Given instruction 1 →
From the build thread, set down the passage starting with "Please advise us" and going on through "and compare results?".
Given instruction 2 →
In the build thread, where does each job and build run, according to the final reply?

Thu, 19 Mar 2020 23:52:52 GMT process: [*][*] BEGIN MODULE: basic
Thu, 19 Mar 2020 23:52:52 GMT process: 
Thu, 19 Mar 2020 23:52:52 GMT process: [*][*] SWITCHING TO TEMPORARY WORKSHEET
Fri, 20 Mar 2020 02:03:39 GMT process: >> cl work -u
Fri, 20 Mar 2020 02:03:39 GMT process:  (exit code 0, expected 0)

Please advise us what we should do to migrate to Git Action next.

al-cheb commented 4 years ago

@candicegjing, Do you have any chance to run your build in Azure Pipelines and compare results?

candicegjing commented 4 years ago

@al-cheb I haven't tried Azure Pipeline, but I can definitely set that up and compare the result. However, I still think there is something changed over the past months that causes the build to pause in the middle of the entire life cycle, given the fact that I ran it before the end of Jan.2020 several times and didn't see this issue.

candicegjing commented 4 years ago

@al-cheb I setup our build in Azure Pipeline and it wasn't able to finish the build as well e.g. Azure Build raw log. What our build does is basically starting up several docker container services and run tests against them. We run our build regularly in the native ubuntu platform and Travis for a long time and haven't seen this issue so far until moving to Git Action.

I was wondering if there is something special to Action platform that could be missed to configure on our end?
Also, I found that this user seems to have the same situation as us: Unusual-Minutes-Usage-and-Run-Durations, although he is using a private repo.
Do you think our issue would be related to action/runner?

al-cheb commented 4 years ago

@candicegjing, I think we don't have enought freespace on an image. Could you please try the pipeline with clean up step?

jobs:
  build:
    runs-on: [ubuntu-latest]
    steps:
    - name: Clear freespace
      run: |
          sudo rm -rf /usr/share/dotnet
          sudo rm -rf /opt/ghc
          df -h
    - name: clone
      run: |
          git clone https://github.com/codalab/codalab-worksheets
          cd codalab-worksheets
          python3 -m pip install --upgrade pip
          python3 -m pip install setuptools
          python3 -m pip install -r requirements.txt
    - name: func
      run: |
          cd codalab-worksheets
          python3 codalab_service.py build services --version master --pull
          python3 codalab_service.py start --services default monitor --version master
          python3 codalab_service.py test --version master default
          python3 codalab_service.py test run --version master

candicegjing commented 4 years ago

@al-cheb I tried cleaning up space and it does make the trick and solve our problem! Thank you very much for pointing this out. One question I have is whether those directories that we are removing at the beginning of each build are shared with other builds as well? What I was worried is the following two cases

Will there be any problem when master running a build and a PR is also running a build if we try to write/clear from the same directory?
Will there be any problem this deletion operation affects others' build? I guess I am trying to understand the structure of our build system and not to break others' jobs. If you have any suggestions, please let me know.

al-cheb commented 4 years ago

@candicegjing, Each job and build runs in a fresh instance of a virtual environment.

Material →
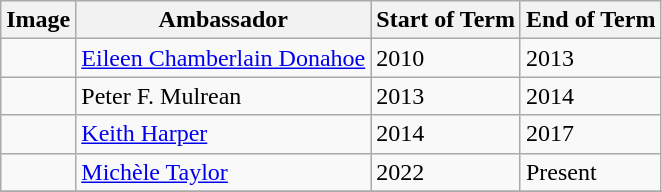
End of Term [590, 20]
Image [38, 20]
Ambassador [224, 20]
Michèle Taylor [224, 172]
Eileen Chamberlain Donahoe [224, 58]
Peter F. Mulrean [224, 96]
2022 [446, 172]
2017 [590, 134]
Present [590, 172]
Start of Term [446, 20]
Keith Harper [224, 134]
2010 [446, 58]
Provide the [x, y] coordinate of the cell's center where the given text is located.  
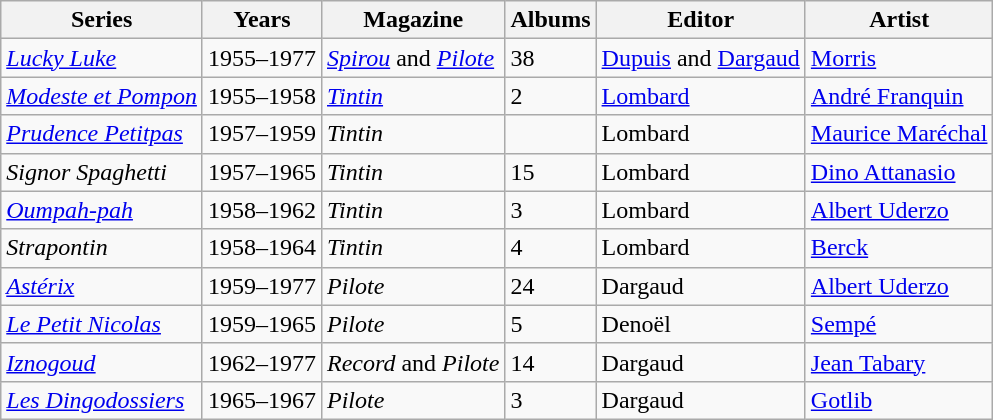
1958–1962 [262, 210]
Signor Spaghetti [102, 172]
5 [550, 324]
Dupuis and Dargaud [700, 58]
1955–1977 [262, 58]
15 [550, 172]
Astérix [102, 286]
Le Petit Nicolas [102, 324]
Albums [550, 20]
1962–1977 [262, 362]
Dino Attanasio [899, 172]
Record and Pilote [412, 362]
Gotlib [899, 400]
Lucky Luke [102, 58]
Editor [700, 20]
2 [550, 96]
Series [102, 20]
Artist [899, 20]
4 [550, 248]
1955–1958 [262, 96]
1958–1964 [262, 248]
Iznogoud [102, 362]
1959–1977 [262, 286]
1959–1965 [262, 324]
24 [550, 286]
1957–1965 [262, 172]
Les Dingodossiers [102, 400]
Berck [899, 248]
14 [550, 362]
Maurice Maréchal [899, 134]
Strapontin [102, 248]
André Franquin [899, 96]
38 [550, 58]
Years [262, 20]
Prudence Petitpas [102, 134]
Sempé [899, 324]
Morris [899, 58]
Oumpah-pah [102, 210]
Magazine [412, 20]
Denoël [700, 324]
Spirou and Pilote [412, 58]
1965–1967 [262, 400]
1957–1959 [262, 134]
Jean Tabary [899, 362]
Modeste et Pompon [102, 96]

Exercise output 1 →
Please advise us what we should do to migrate to Git Action next.

al-cheb commented 4 years ago

@candicegjing, Do you have any chance to run your build in Azure Pipelines and compare results?

Exercise output 2 →
Each job and build runs in a fresh instance of a virtual environment.